Никишов помедлил, соображая, как бы сказать поделикатнее, чтобы не ухудшить и без того уже недоброе отношение Колыбельникова к Зубареву.
– Намечается небольшая передвижка кадров. Какое у вас мнение о Зубареве? Мне кажется, Зубарев – деловой, исполнительный офицер. Разрядник по стрельбе, первый класс по вождению автомобиля. В общем, хороший офицер.
Колыбельников сначала обрадовался возможности избавиться от Зубарева. Нравится Никишову – ну и пусть забирает. Тем более что все, о чем он говорит, у Зубарева действительно есть. Однако, немного подумав, Иван Петрович упрекнул себя в малодушии: «Для себя облегчения ищу, а Зубарева не просто передвинут, видно, на повышение пойдет. Вот так: один избавился, другой похвалил – лишь бы забрали, а потом удивляемся, откуда плохие работники берутся».
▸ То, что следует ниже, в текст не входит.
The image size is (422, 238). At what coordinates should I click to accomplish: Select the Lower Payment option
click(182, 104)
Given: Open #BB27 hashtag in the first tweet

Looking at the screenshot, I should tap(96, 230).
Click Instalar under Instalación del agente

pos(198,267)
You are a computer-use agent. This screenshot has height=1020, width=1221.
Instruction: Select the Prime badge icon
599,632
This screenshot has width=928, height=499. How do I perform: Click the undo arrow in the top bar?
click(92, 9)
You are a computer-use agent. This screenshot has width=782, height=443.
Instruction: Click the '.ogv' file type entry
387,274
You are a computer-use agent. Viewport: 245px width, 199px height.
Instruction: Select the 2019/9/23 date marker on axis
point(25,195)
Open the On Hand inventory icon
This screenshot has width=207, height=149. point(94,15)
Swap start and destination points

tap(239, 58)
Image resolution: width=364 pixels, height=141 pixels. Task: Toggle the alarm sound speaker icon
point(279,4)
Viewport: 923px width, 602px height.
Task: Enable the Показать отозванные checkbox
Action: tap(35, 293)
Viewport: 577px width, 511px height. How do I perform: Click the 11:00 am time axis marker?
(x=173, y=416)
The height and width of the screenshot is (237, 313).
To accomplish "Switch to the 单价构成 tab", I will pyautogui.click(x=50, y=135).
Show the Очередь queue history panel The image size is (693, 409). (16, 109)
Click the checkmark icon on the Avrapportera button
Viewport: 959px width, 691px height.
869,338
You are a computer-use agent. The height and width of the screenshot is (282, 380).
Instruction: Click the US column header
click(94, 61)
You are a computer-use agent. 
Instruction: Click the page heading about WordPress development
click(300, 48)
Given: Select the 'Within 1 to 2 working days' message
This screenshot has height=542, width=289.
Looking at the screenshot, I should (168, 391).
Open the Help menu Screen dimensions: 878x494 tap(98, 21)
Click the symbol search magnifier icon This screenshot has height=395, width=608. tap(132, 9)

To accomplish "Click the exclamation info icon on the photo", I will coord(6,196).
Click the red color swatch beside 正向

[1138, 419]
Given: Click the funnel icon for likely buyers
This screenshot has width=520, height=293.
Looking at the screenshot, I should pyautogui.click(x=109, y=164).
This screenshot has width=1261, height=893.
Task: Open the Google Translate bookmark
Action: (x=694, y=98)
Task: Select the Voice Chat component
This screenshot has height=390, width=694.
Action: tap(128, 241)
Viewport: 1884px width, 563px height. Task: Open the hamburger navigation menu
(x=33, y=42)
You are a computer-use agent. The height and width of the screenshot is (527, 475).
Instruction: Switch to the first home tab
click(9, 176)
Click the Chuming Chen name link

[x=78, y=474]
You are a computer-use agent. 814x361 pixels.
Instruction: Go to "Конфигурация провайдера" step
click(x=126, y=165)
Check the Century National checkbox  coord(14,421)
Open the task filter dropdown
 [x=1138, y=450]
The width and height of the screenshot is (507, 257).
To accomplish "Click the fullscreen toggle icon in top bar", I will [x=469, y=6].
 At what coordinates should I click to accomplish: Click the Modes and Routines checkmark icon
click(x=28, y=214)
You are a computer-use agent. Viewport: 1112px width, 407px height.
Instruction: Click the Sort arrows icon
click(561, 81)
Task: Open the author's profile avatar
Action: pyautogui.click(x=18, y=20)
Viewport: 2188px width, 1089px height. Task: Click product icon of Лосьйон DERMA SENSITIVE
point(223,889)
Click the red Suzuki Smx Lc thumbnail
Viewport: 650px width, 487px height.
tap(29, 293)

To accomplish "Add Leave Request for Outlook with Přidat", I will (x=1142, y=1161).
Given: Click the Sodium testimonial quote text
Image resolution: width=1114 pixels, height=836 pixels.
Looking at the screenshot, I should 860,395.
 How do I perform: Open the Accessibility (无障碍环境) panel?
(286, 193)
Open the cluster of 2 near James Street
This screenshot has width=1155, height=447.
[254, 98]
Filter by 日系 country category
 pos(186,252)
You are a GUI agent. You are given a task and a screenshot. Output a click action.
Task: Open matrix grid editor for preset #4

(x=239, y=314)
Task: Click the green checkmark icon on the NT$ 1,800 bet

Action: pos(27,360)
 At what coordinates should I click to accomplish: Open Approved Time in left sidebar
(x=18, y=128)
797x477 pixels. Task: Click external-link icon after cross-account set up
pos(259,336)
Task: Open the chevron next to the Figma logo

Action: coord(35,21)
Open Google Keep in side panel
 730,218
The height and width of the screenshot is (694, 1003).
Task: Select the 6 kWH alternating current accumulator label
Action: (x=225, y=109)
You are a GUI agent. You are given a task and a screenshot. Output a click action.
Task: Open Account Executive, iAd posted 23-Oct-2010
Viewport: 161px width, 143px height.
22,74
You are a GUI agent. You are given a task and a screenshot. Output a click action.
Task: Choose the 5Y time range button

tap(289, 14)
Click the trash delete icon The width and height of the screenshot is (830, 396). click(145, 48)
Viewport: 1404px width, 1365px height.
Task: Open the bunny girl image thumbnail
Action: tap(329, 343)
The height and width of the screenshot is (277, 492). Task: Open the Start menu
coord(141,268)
– У Зубарева много достоинств, – решительно сказал Колыбельников. – Кроме одного, и самого главного, – он плохой политработник. В нашем деле нет степеней классности, политработник может быть только одного класса – самого высокого. Вот этого у Зубарева нет. Не наделен от природы таким даром! Он исполнителен, пунктуален, одним словом – службист!
– А разве плохо быть службистом? Вот вы не службист?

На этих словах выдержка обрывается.